Boyd Street Gateway is a proposal to develop new affordable housing, social services, and community space in Portland, Maine, aiming to restitch neighborhood connections through a respectful design that enhances local housing stability while rooting the currently-disparate community core of the East Bayside neighborhood. There is a deep need for more affordable housing in Portland and in the East Bayside neighborhood in particular, with families making up 68% of the Housing Authority’s public housing waitlist. Boyd Street Gateway introduces 80 new units of housing (90% affordable), many of which are large enough to accommodate multigenerational families, and a dynamic range of social and commercial services that are currently underprovided in East Bayside.

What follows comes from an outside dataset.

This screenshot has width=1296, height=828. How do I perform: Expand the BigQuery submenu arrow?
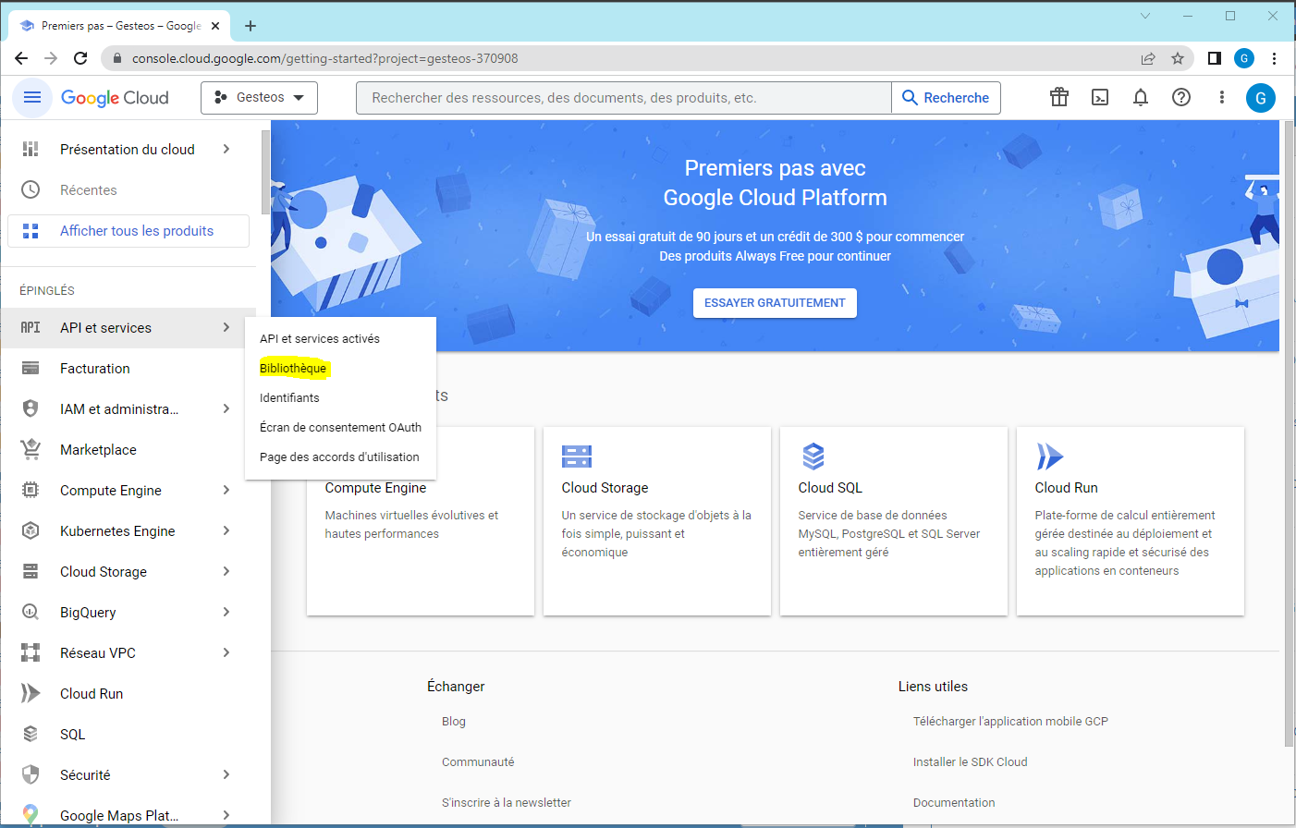[226, 612]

Boyd Street Gateway will create a central, consolidated core for the various Portland Housing Authority buildings adjacent to the site, as well as for the three new buildings proposed in this project’s comprehensive development plan. Permeable pathways stitch together the Boyd Street Gateway and broader East Bayside community, running through the community spaces within the buildings and into the preserved topography in the central courtyard. Beyond the site itself, the project will honor the neighborhood’s role as Portland’s immigrant gateway by enhancing walkability, improving access to public transportation, and ameliorating the division caused by the Franklin Arterial Urban Renewal Project.

Our proposal considers design and financing holistically, using each to inform the other and ensure long-term, affordable, beautiful homes. Boyd Street Gateway’s three buildings respect the architectural character of East Bayside and the site’s adjacent public housing buildings while centering a design approach that brings in new communities who have been historically marginalized or economically excluded. The two-phased plan for the site creates opportunity for two distinct 9% Low-Income Housing Tax Credit projects, allowing for the provision of more affordable units than a single-phased project could provide and eliminating the need for relocating current tenants during construction. In addition, a creative financing plan, including comprehensive sources and uses proposals and a 15-year pro forma, ensure financial viability.